Urban Airship 2010 Mobile App Developer Survey Results

We’re excited to share the results of the Urban Airship 2010 Mobile App Developer Survey we did at the end of December. While some of the findings may be obvious, some surprised even us – not easy, given that we talk to developers all the time in our line of work.

The No. 1 takeaway from the results, for me, is that 2011 will be about mobile strategies affecting the bottom line. Developers are looking for ways to measure success of their apps and for ways to monetize over time. As I mentioned to Robert Scoble in our recent chat about the mobile market, I’m predicting huge growth for in-app purchase in the coming year, especially once it becomes available on Android. Looks like you agree — according to the developers in the survey, implementations of in app purchase will jump from 8% in 2010 to 31% in 2011. In-app purchase continues to be a huge driver of revenue over time, and we believe 2011 will only continue that trend.

In the past year, we’ve seen apps get great traction initially, with huge download numbers, but then wane after that. All the more validation that the freemium model may just be the golden ticket. We were really interested in the GigaOM post about the freemium model coming into its own with over 30% of app store revenue coming from the 1.34% of apps that have in-app purchase enabled.

iOS and Android continue to dominate and while it appears to be a two-horse race, we do see a few platforms nipping at their heels. One of the biggest surprises was the increased interest in Windows Phone 7. Our own work here at Urban Airship around the platform have left us very interested in developing for the platform and developers are echoing that sentiment. Microsoft appears to be executing well on a strategy of declaring platform bankruptcy and starting from scratch. Mobile is just getting started and having a platform with little/no baggage is going to pay dividends for them in 2011.

BlackBerry will see increased usage of their platform and their foray into the tablet space could be interesting. The biggest concern we have seen is with their platform complexity for developers. It’s hard to use BlackBerry solutions and make them work across a complicated matrix of software versions and devices. Nokia is in a similar space; the efforts around MeeGo have yet to reveal the fruits of their labor.

Most telling however is the report from Gartner Research on Q3 ’10 smartphone sales. Although RIM and Nokia saw 50% increases in growth (total shipments over a year earlier), they lost serious market share to Apple and Android. Our survey shows developers are seeing this and acting accordingly.
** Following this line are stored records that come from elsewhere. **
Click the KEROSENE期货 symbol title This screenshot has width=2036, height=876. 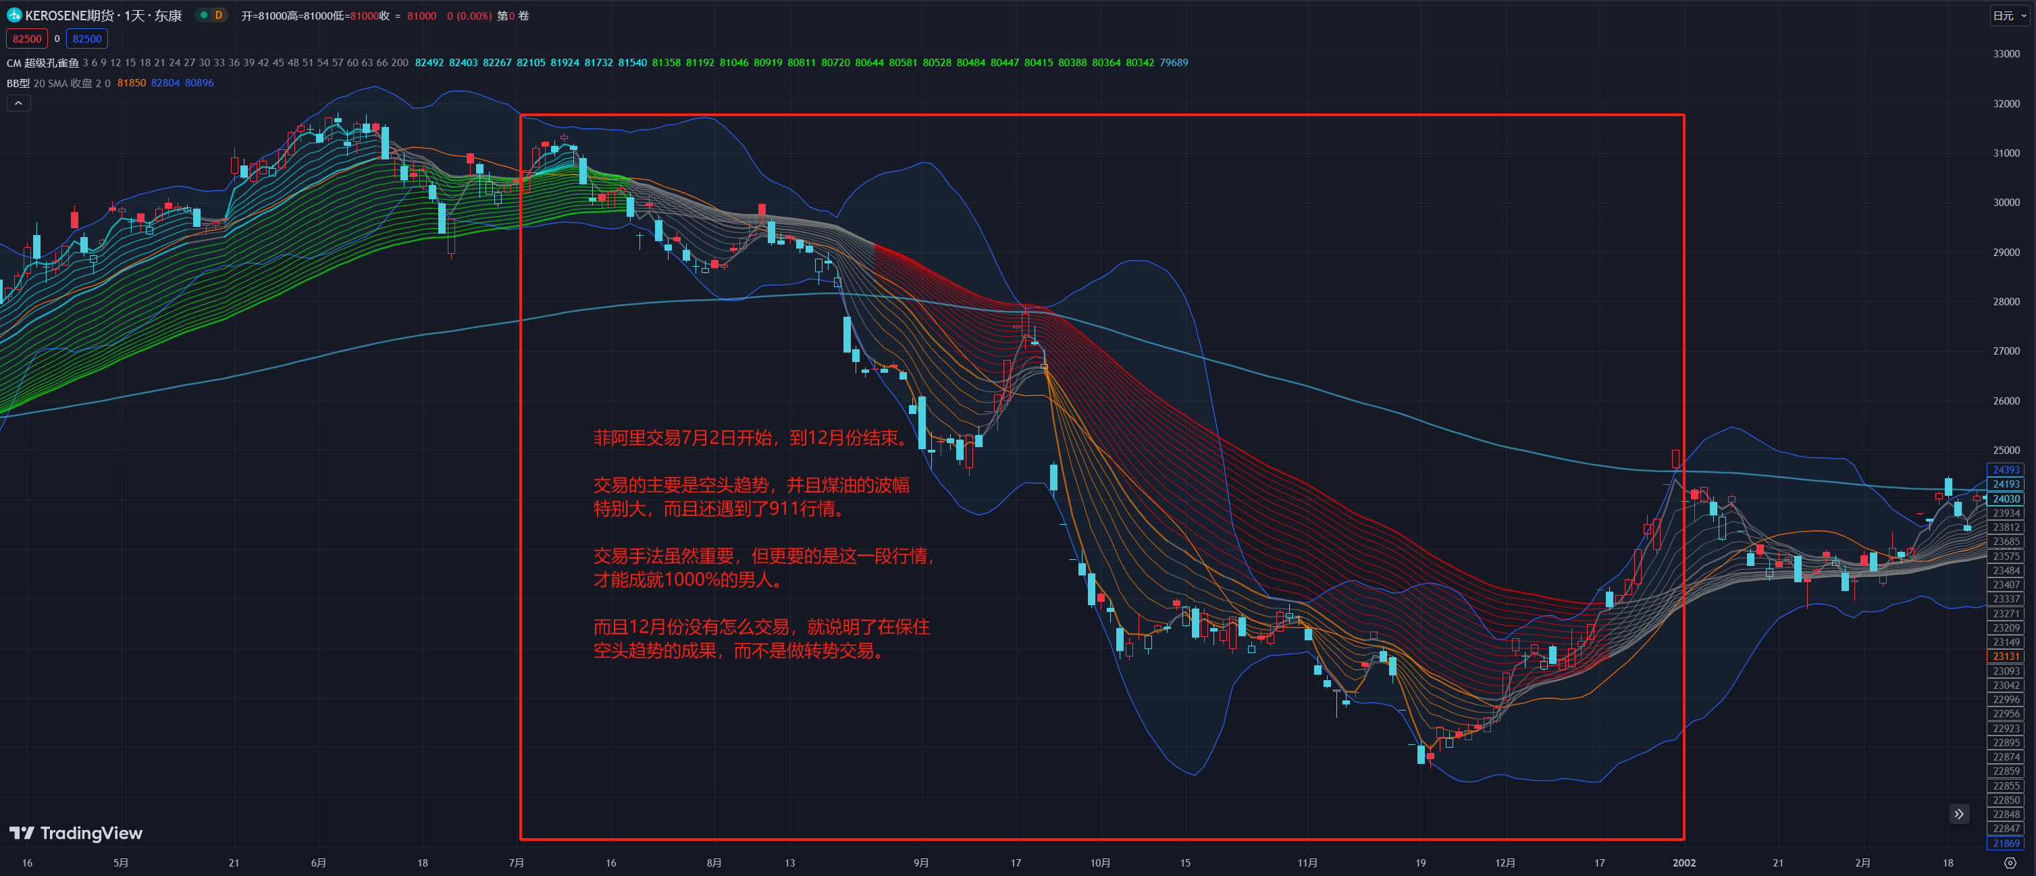[x=70, y=15]
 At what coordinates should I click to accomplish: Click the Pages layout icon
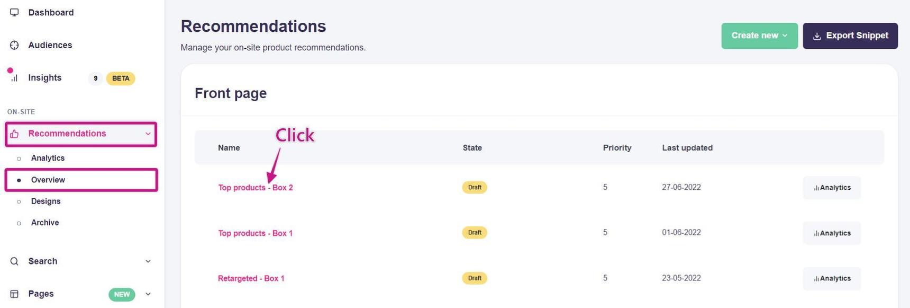click(14, 294)
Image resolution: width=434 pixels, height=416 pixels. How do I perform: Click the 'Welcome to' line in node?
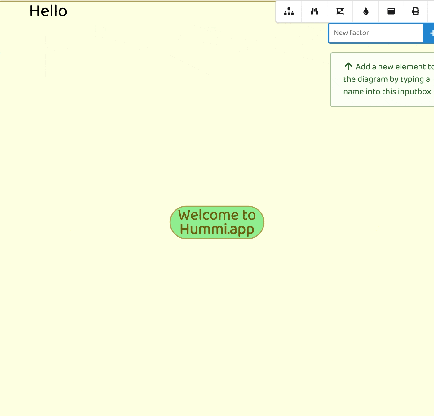[x=217, y=215]
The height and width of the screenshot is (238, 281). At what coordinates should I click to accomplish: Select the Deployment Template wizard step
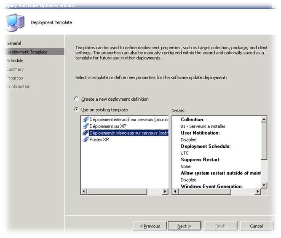[27, 52]
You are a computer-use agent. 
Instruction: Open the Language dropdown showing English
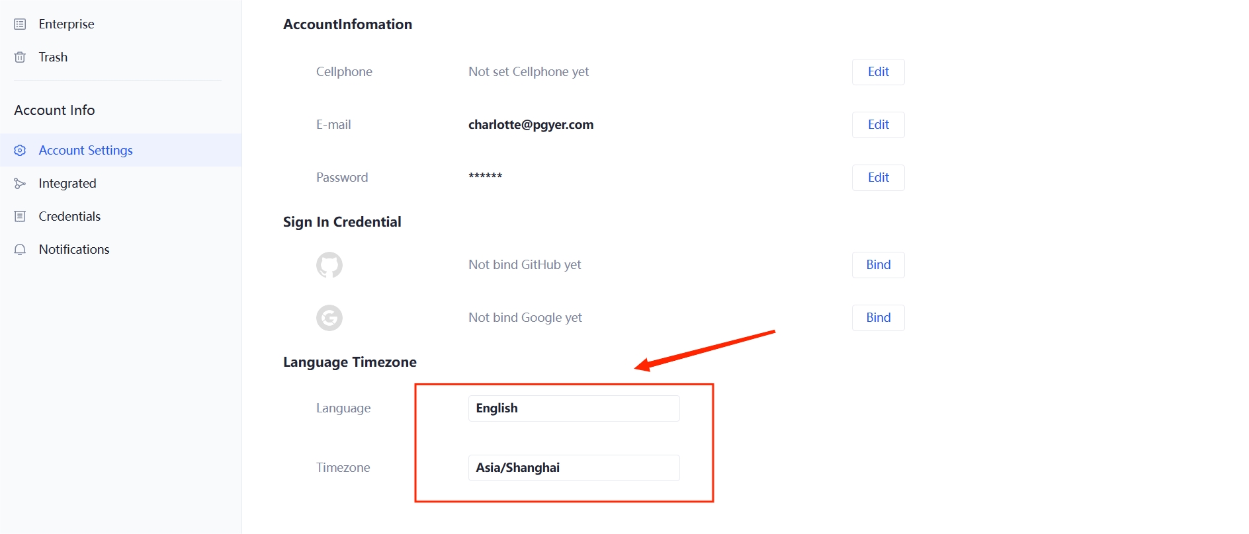click(574, 408)
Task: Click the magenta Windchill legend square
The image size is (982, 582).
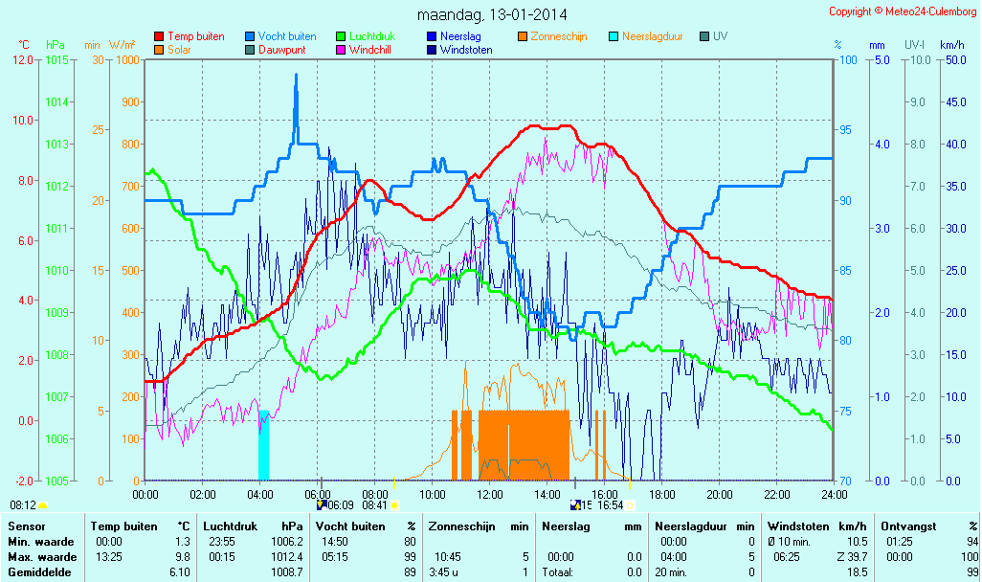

All app success is driven by a need to manage your installed base and the content or messaging being delivered to those apps. Mobile stands to be significantly more disruptive to more industries and verticals than the PC or web ever were. If you aren’t working on your mobile strategy, you can be sure that your competitors are.

Thanks to all you who participated in the survey. We’re really excited about what 2011 is going to bring and we’ll be here with new features and services that help developers succeed with their mobile strategies.